In mid-winter 2018 and again last year, I was artist in residence in the Queensbury Hills, between Cromwell and Wanaka, Central Otago. The residency was a converted boat-building shed high up in the hills looking across the Clutha Basin to the St Bathans Range and down the valley to Lake Hawea. A very dramatic, remarkable landscape, the light could change markedly within seconds depending on sun, cloud and that mysterious inversion layer mist. Early morning and later in the day were the most extraordinary – with deep shadows creating cubistic effects reminding me of Bill Sutton’s Landscape Synthesis series. The valley floor was a patchwork of ordered plantings, grapevines and shelterbelts.
I recalled works I had seen in curator Julia Waite’s show at the Auckland City Art Gallery, Freedom and Structure – Cubism in New Zealand Art 1930 –1960. That exhibition was an epiphany for me.
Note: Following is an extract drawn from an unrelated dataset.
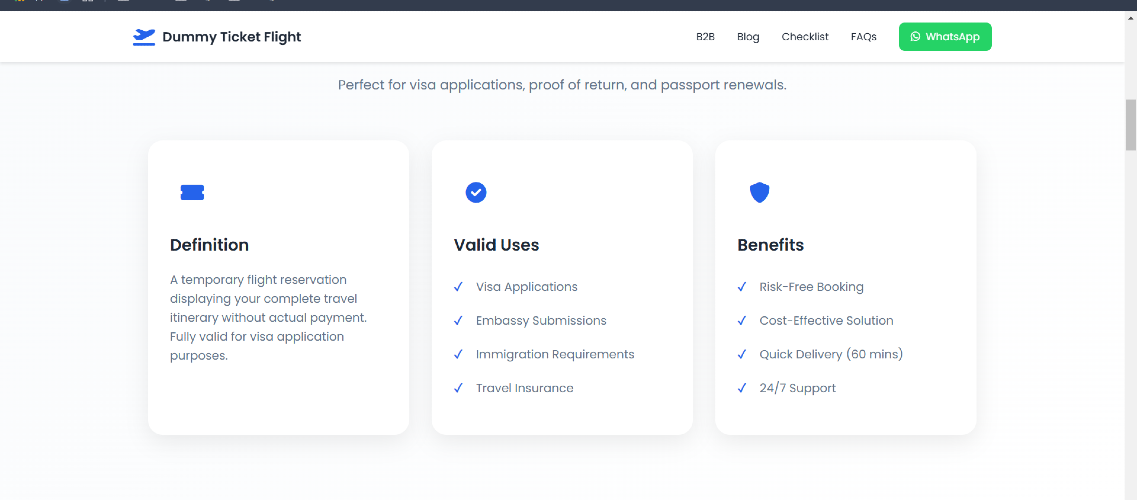
Task: Click the circled checkmark icon above Valid Uses
Action: 476,193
Although many of the works were familiar, somehow their power, energy and combined voice was extraordinary.
When I’m in a plane, I almost always take aerial photographs - looking below at planting patterns, contrasting colours and textures of crops, intersections, etc. Flying over the Atacama Desert in Chile in 2013, the abstract gridded plantings on mountain terrain seemed incongruous with the wilderness - the sophisticated patterns and designs following the topography could only fully be observed from the sky. The cubist encounters in this exhibition could reference the Canterbury or Horowhenua plains, however the works are not necessarily specific to a particular locale. They could be anywhere or nowhere.
Historically, Synthetic Cubism came after Analytical Cubism - which was mostly monochromatic. Picasso, Braque and Gris introduced vibrant colour, flattening of the planes, whilst adding textures and patterns to their paintings, and experimenting with collage - using the everyday (newspaper print and patterned paper, text, cloth, sand and dirt.) With art and life combined, painting began to look more like sculpture – expanding the range of ways painters could explore reality.
In my interpretation of the concept of Synthetic Cubism - horticultural plantings and agricultural practices alter the appearance of a landscape - they are like collages on the land. The landscape is a canvas. Stripped bare. When viewed from above the man-made patterns seem strange and intriguing - painterly, abstract assemblages.
This body of work plays with aerial views of abstract plantings, removing references to scale, looking at structure & colour combined with incidental markings. They have the appearance of constructed collage using an array of materials (plywood, corrugated card, towelling, felt and velveteen), also hand drawn elements with pencil, pastel and charcoal, and painterly brush strokes. The photographic element, I think, imbues the finished work with a slightly discombobulating photographic truth.
Many of the works seem familiar and reference other well-known artists though not necessarily intentionally: Rosalie Gasgoine, Colin McCahon, Bill Sutton, and Philip Guston, Ben Nicholson and Richard Diebenkorn amongst them.
The processes of observation and art making brought a wonderful sense of discovery, and an appreciation for others' cubist encounters. Working with compositional levity, colour, balance, wistful joy. Also an analytic study of the realities of monocultures and industrial farming. Looking at what lies latent in the landscape revealed through the practice of distillation and abstraction.